> _Exercise directions_
Look through the data below and, wherever a line carries the word "computer", please copy that line.

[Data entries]
....................

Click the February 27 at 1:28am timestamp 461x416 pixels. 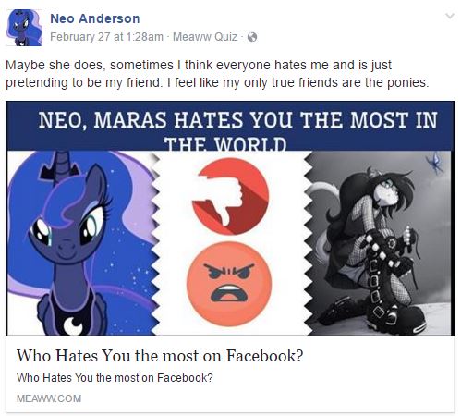click(x=106, y=37)
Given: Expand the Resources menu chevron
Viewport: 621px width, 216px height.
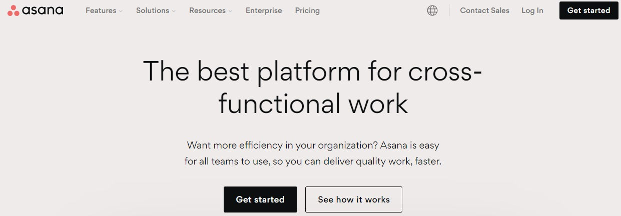Looking at the screenshot, I should click(x=230, y=11).
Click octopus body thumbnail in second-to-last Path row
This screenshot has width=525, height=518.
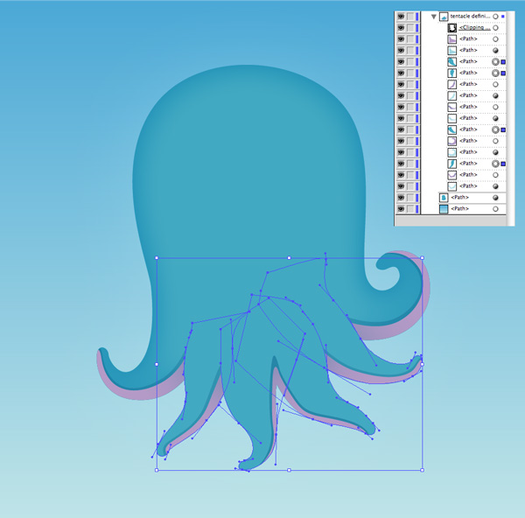[x=444, y=198]
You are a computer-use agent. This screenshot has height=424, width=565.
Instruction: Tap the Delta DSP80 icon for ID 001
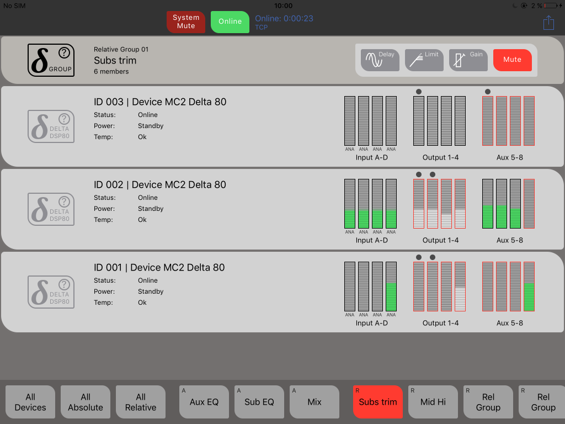click(x=51, y=292)
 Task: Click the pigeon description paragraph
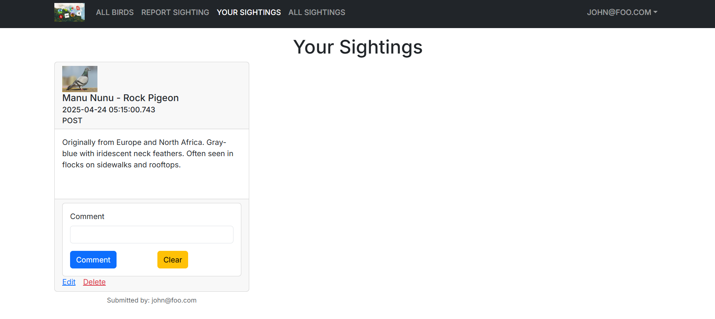[x=148, y=154]
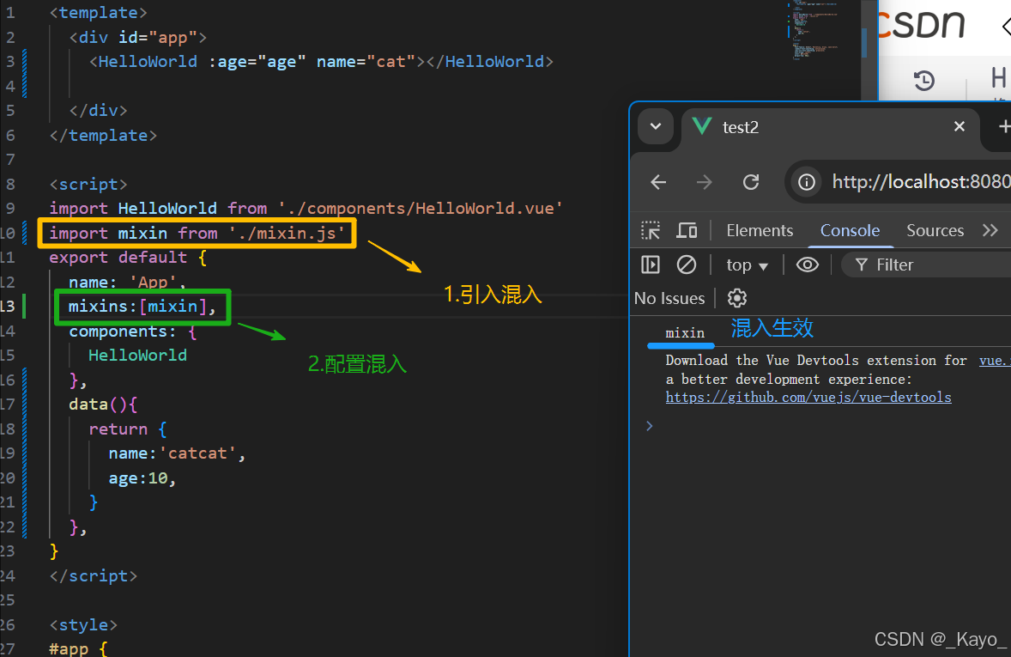This screenshot has height=657, width=1011.
Task: Open the Sources tab
Action: pos(935,230)
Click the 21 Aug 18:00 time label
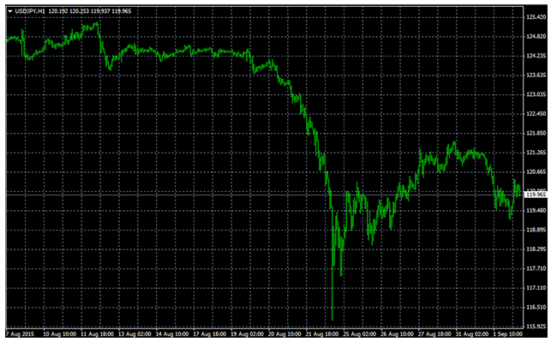This screenshot has height=342, width=557. click(322, 334)
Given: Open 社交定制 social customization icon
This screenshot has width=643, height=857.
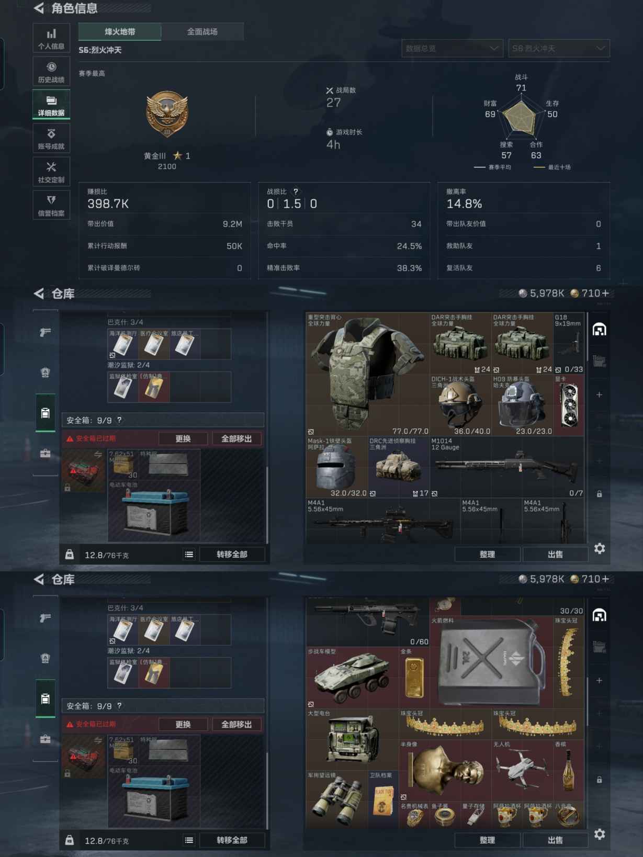Looking at the screenshot, I should pos(51,172).
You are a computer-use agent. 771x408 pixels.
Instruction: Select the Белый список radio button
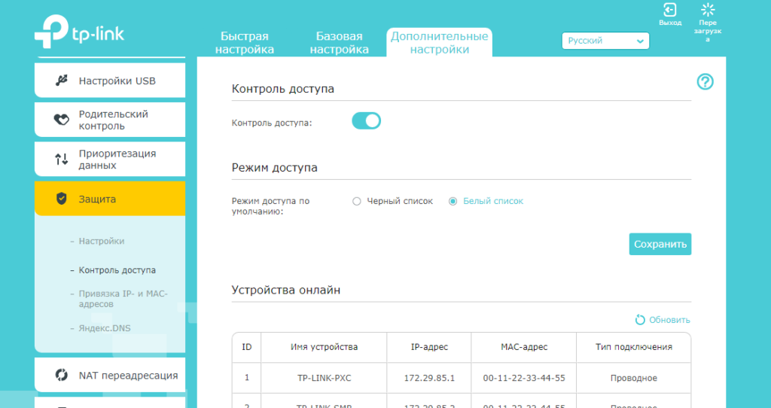pos(453,201)
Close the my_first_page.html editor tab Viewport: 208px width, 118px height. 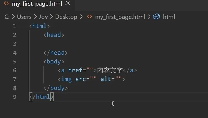(x=68, y=4)
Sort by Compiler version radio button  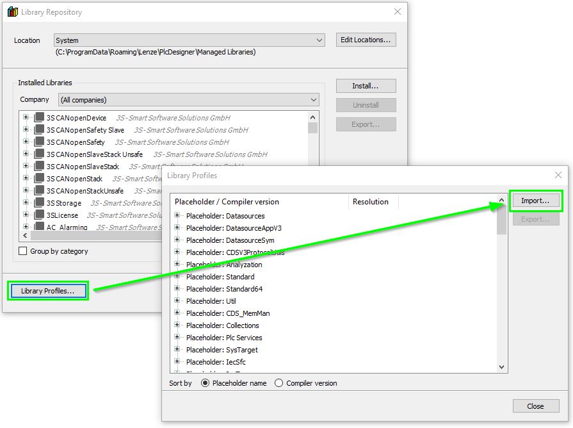coord(278,383)
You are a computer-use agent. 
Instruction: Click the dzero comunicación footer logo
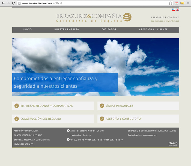[x=173, y=144]
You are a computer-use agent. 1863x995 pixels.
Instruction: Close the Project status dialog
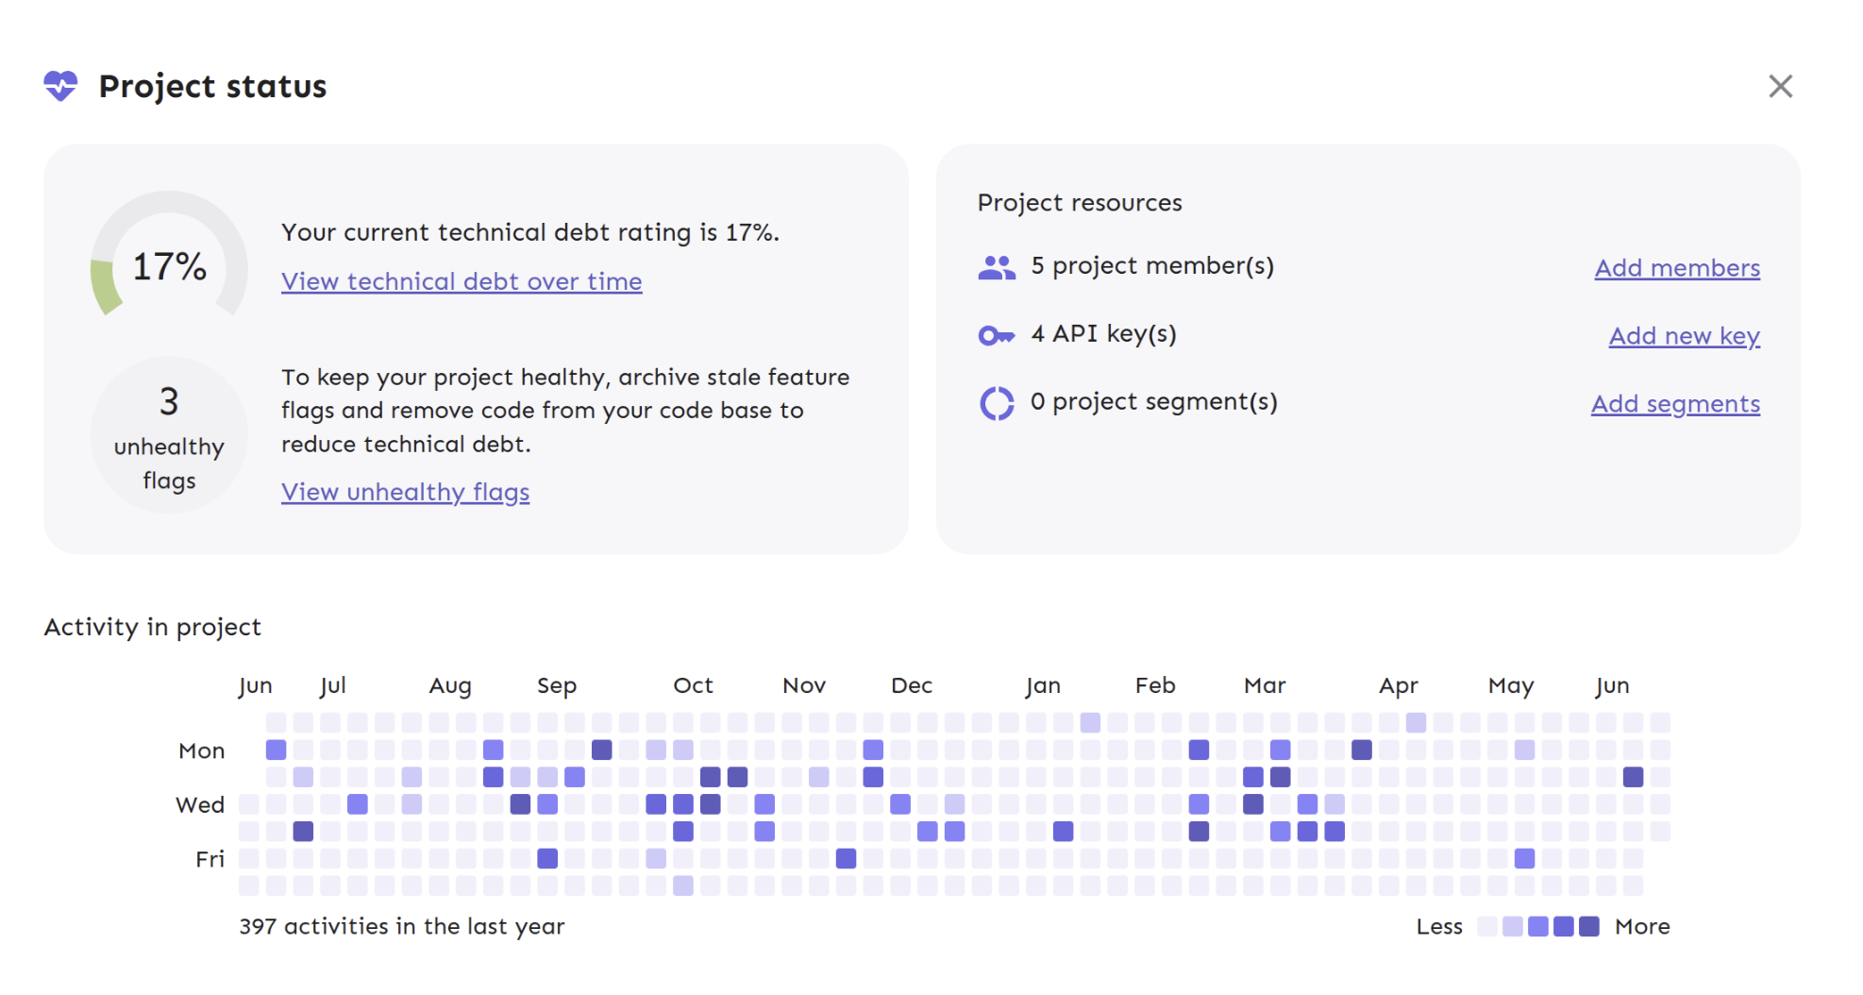pos(1783,86)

....................

> _Answer to the exercise_
You are a computer-use agent. This screenshot has height=424, width=565.
You are a computer-use agent. 771x408 pixels.
You are a computer-use agent. 
You are a computer-use agent. 1863x995 pixels.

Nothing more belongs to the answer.